> _GESTELLTE AUFGABE 1_
Geben Sie an, ob die Aussagen (a), (b) und (c) mit dem folgenden Auszug über den Radiosammler Gerold Schneider übereinstimmen. Antworten Sie jeweils mit Ja oder Nein und zitieren Sie die entscheidenden Worte des Auszugs wörtlich: (a) Gerold Schneider wohnt in Traunstein. (b) Schneider war beruflich als Elektriker tätig. (c) Nach 15 Jahren fiel sein Radioapparat von der Fensterbank.

> _BEREITGESTELLTER AUSZUG_
++++++
Sechs Kilometer weiter, in der Stadt Traunstein, wohnt ein weiterer Radiosammler: Gerold Schneider hat sich auf Kofferradios spezialisiert. Seine Leidenschaft für Radios begann im Berufsleben. Damit er bei seiner Arbeit als Fliesenleger etwas Unterhaltung hat, schleppte er "Bajazzo" mit, ein kleines, handliches Transistorradio. Doch nach 15 Jahren trauter Zweisamkeit fiel der Radioapparat von der Fensterbank. Nach "Bajazzo RS" kam "Bajazzo de luxe" und "Bajazzo Sport". Schneiders Sammelleidenschaft war geweckt.
++++++
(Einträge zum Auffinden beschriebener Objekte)
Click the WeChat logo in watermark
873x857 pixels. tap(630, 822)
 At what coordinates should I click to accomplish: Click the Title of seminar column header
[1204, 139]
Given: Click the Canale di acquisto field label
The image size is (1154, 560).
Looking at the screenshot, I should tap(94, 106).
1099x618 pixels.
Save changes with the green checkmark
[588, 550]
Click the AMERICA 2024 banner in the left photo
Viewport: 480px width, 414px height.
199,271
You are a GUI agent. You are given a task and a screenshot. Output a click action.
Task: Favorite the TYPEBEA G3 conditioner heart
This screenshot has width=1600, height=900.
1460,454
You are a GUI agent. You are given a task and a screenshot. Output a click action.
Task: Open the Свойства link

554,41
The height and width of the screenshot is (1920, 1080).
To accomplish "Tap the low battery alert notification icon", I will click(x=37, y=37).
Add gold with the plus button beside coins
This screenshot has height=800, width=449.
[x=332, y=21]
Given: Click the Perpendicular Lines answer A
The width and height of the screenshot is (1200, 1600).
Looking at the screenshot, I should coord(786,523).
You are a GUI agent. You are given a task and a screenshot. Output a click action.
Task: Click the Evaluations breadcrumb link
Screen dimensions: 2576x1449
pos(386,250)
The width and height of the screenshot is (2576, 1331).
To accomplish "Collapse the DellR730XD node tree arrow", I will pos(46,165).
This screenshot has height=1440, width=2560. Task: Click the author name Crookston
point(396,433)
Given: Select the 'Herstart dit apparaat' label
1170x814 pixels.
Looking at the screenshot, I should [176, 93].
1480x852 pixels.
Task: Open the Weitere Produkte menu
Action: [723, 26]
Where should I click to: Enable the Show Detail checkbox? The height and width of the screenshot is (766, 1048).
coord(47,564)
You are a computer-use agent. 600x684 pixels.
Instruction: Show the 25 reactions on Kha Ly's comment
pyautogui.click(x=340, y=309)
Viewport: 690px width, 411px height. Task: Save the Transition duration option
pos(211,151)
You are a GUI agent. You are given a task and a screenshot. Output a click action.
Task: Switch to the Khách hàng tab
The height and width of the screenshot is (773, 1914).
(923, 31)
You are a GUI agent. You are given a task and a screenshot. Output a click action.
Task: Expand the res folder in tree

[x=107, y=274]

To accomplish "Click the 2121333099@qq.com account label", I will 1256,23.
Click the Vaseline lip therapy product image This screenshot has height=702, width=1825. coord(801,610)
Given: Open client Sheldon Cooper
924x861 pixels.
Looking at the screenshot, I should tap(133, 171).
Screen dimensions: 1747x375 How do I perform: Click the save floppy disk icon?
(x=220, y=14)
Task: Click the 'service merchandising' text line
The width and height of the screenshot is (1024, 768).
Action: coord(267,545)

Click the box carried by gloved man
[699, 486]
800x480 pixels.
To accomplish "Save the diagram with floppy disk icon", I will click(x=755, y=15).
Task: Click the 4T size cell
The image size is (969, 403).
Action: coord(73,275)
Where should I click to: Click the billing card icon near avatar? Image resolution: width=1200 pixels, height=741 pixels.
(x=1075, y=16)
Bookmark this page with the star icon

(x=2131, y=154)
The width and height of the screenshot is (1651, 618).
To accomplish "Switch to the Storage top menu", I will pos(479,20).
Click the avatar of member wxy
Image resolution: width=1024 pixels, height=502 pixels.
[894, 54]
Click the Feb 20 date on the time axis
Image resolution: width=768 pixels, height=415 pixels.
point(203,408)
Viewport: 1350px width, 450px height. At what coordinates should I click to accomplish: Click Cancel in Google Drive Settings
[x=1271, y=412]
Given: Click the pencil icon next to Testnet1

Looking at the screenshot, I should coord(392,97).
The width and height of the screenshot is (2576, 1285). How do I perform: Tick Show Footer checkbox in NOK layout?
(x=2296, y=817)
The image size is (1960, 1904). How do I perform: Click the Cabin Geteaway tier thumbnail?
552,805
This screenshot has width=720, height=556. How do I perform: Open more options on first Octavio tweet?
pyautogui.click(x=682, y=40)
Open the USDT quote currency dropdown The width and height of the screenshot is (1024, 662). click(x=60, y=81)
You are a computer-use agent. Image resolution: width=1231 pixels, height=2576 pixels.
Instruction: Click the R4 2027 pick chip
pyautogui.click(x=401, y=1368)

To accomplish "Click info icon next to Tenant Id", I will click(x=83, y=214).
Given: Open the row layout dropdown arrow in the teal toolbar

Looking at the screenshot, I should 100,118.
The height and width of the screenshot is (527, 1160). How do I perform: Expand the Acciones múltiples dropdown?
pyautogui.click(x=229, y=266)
++++++
> _GESTELLTE AUFGABE 2_
Übertragen Sie aus den Einträgen unverändert die Zeilen, beginnend mit der Zeile mit „I will 1256,23.“ bis einschließlich der Zeile mit „[x=1271, y=412]“.

> _ANTWORT ZUR ÜBUNG 1_
(a) Ja: „in der Stadt Traunstein, wohnt ein weiterer Radiosammler: Gerold Schneider“
(b) Nein: „bei seiner Arbeit als Fliesenleger“
(c) Ja: „Doch nach 15 Jahren trauter Zweisamkeit fiel der Radioapparat von der Fensterbank.“

> _ANTWORT ZUR ÜBUNG 2_
To accomplish "Click the 2121333099@qq.com account label", I will 1256,23.
Click the Vaseline lip therapy product image This screenshot has height=702, width=1825. coord(801,610)
Given: Open client Sheldon Cooper
924x861 pixels.
Looking at the screenshot, I should tap(133, 171).
Screen dimensions: 1747x375 How do I perform: Click the save floppy disk icon?
(x=220, y=14)
Task: Click the 'service merchandising' text line
The width and height of the screenshot is (1024, 768).
Action: coord(267,545)

Click the box carried by gloved man
[699, 486]
800x480 pixels.
To accomplish "Save the diagram with floppy disk icon", I will click(x=755, y=15).
Task: Click the 4T size cell
The image size is (969, 403).
Action: coord(73,275)
Where should I click to: Click the billing card icon near avatar? Image resolution: width=1200 pixels, height=741 pixels.
(x=1075, y=16)
Bookmark this page with the star icon

(x=2131, y=154)
The width and height of the screenshot is (1651, 618).
To accomplish "Switch to the Storage top menu", I will pos(479,20).
Click the avatar of member wxy
Image resolution: width=1024 pixels, height=502 pixels.
[894, 54]
Click the Feb 20 date on the time axis
Image resolution: width=768 pixels, height=415 pixels.
point(203,408)
Viewport: 1350px width, 450px height. At what coordinates should I click to accomplish: Click Cancel in Google Drive Settings
[x=1271, y=412]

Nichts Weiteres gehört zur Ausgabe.